→ SOURCE PASSAGE
Here's the code to spawn the parallel swarms in the Adapter:

dispatcher.onGet('/startParallelTest', function (req, res){
    res.writeHead(200, {'content-Type': 'text/plain'});
    res.end('Starting Parallel Test Swarm');
    var PARALLEL_SWARMS = 5;
    for (var worker=1; worker < PARALLEL_SWARMS; worker ++ ) {
        this.startSwarm('ParallelTestSwarm.js', "start", worker);        
    }
});

Here is the Swarm code:

var debug=require('debug')('ParallelTestSwarm');
var uuid=require('node-uuid');

ParallelTestSwarm = {
  vars: { 
    myuuid: 0,
    payload: 0
  },
  start: function (id) {
    debug('Starting Parallel Test Swarm ' + id);
        this.myuuid = id;
    this.payload = uuid.v1();
        this.swarm('first');
  },
  first: {
      node: "AtmaMindBodyAPIAdapter",
      code: function () {
          debug('Swarm ' + this.myuuid + ' entered MindBodyAdapter ');
          adapterDebugMessage('Swarm ' + this.myuuid + ' payload is: ' + this.payload);
          this.swarm('second');
      }
  },
  second: {
      node: "AtmaParseAdapter",
      code: function () {
          var self = this;
          debug('Swarm ' + this.myuuid + ' entered ParseAdapter ');
          adapterDebugMessage('Swarm ' + this.myuuid + ' payload is: ' + this.payload,
            createSwarmCallback(function(){
                  self.swarm('third');
              }));
      }
  },
    third: {
      node: "AtmaCalendarAdapter",
      code: function () {
          debug('Swarm ' + this.myuuid + ' entered CalendarAdapter ');
          adapterDebugMessage('Swarm ' + this.myuuid + ' payload is: ' + this.payload);
          this.swarm('fourth');
      }
  },
  fourth: {
      node: "AtmaConductorAdapter",
      code: function () {
          debug('Swarm ' + this.myuuid + ' entered ConductorAdapter ');
          adapterDebugMessage('Swarm ' + this.myuuid + ' payload is: ' + this.payload);
      }
  }
};

 ParallelTestSwarm;
jwulf commented 9 years ago

And here is the adapterDebugMessage function code:

adapterDebugMessage = function (msg, callback) {
  debug(msg);
  if (callback) callback();
};
jwulf commented 9 years ago

It seems quite unreliable, running it again gives me:

(This time Swarms 1 and 3 went missing)

→ AIM 1
Repeat the stretch of the records from the line containing "Blowjob Blog (400, 1361)" through the line containing "Top Porn Sites (403, 1903)", word for word, with both of those lines included.

→ RECORDS FOR PROCESSING

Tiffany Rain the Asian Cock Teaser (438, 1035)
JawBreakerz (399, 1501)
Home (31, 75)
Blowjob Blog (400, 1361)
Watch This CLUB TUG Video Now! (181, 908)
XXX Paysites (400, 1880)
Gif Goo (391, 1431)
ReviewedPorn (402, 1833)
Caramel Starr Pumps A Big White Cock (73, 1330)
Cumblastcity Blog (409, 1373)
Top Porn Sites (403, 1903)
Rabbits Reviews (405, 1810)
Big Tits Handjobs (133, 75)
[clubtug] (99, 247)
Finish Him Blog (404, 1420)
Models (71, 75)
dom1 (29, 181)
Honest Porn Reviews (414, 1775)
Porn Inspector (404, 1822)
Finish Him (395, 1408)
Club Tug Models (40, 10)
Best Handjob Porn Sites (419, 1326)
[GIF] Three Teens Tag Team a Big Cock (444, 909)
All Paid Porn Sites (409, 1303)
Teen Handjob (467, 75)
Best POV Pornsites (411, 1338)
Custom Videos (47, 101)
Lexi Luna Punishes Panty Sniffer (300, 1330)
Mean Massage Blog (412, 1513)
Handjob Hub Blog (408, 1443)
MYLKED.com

→ AIM 2
Print the stretch of the parallel swarm code text from "adapterDebugMessage = function" through "3 went missing)" without changing a character.

→ FULL ANSWER 1
Blowjob Blog (400, 1361)
Watch This CLUB TUG Video Now! (181, 908)
XXX Paysites (400, 1880)
Gif Goo (391, 1431)
ReviewedPorn (402, 1833)
Caramel Starr Pumps A Big White Cock (73, 1330)
Cumblastcity Blog (409, 1373)
Top Porn Sites (403, 1903)

→ FULL ANSWER 2
adapterDebugMessage = function (msg, callback) {
  debug(msg);
  if (callback) callback();
};
jwulf commented 9 years ago

It seems quite unreliable, running it again gives me:

(This time Swarms 1 and 3 went missing)